(ii) the cost expected to be incurred by the institution under resolution in establishing any comparable derivative trades considered necessary in order to re-establish a hedge for any open exposure or in order to maintain an acceptable risk profile in line with the resolution strategy. The establishment of a comparable derivative trade may be achieved by taking into consideration initial margin requirements and prevailing bid-offer spreads;
(iii) any reduction to franchise value arising from the close-out of derivative contracts, including any valuation impairment for other or underlying assets that are linked to the derivative contracts being closed out, and any impact on funding costs or income levels;
(iv) any precautionary buffer against possible adverse implications from close-out, such as errors and disputes in respect of transactions or collateral exchange.
2. The comparison under paragraph 1 shall be made before a decision to close-out is taken, as part of the valuation to inform decisions about resolution actions required under Article 36 of Directive 2014/59/EU. Once a delegated act adopted by the Commission pursuant to Article 36(15) of that Directive enters into force, the comparison shall follow the requirements set out in that delegated act.
Article 3
Communication of the decision to close out
1. Prior to exercising the write-down and conversion powers in relation to liabilities arising from derivative contracts, the resolution authority shall communicate the decision to close out contracts pursuant to Article 63(1)(k) of Directive 2014/59/EU to the counterparties to those contracts.
2. The decision to close out shall take effect immediately, or at a later close-out date and time as specified in the communication.
3. In the decision referred to in paragraph 1, the resolution authority shall specify a date and time, taking account of the requirements in Article 8(1)(c), by which counterparties may provide evidence to the resolution authority of commercially reasonable replacement trades for the purpose of determining the close-out amount pursuant to Article 6(1).

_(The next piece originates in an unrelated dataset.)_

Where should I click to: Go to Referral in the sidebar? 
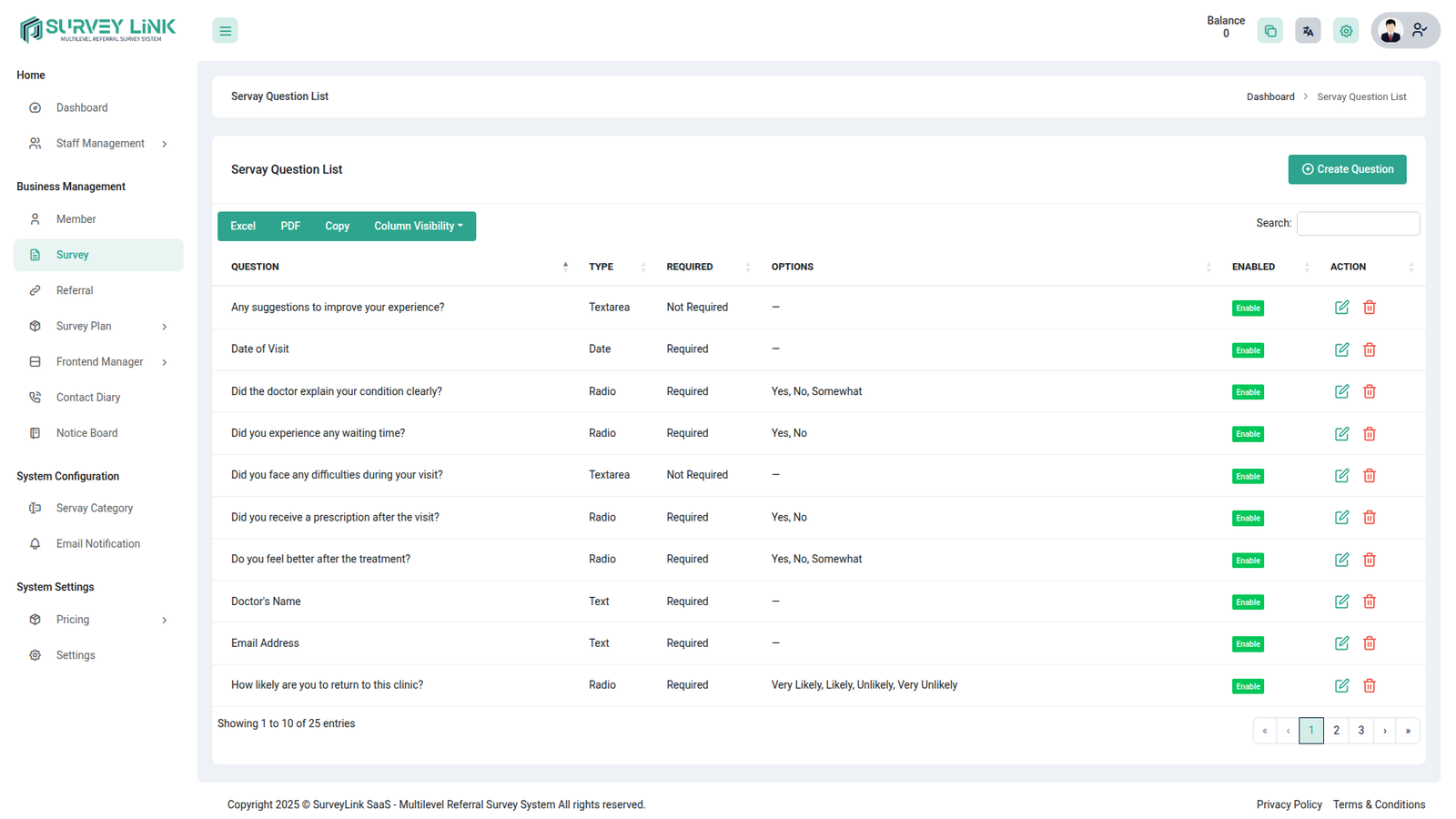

The counterparty shall also provide to the resolution authority a summary of any commercially reasonable replacement trades.
4. The resolution authority may change the date and time by which counterparties may provide evidence of commercially reasonable replacement trades where such change is consistent with Article 8(1)(c).
Any decision to change the date and time by which counterparties may provide evidence of commercially reasonable replacement trades shall be communicated to the counterparty.
5. In the decision referred to in paragraph 1, the resolution authority may specify the criteria it intends to apply when assessing whether replacement trades are commercially reasonable.
6. This Article shall not apply to the close-out and valuation of centrally cleared derivative contracts entered into between the institution under resolution, acting as a clearing member, and a CCP.
Article 4
Role of the netting agreement
For contracts subject to a netting agreement, the valuer shall determine, in accordance with Articles 2, 5, 6, and 7, a single amount which the institution under resolution has the legal right to receive or the legal obligation to pay as a result of the close-out of all the derivative contracts in the netting set, as defined in the netting agreement.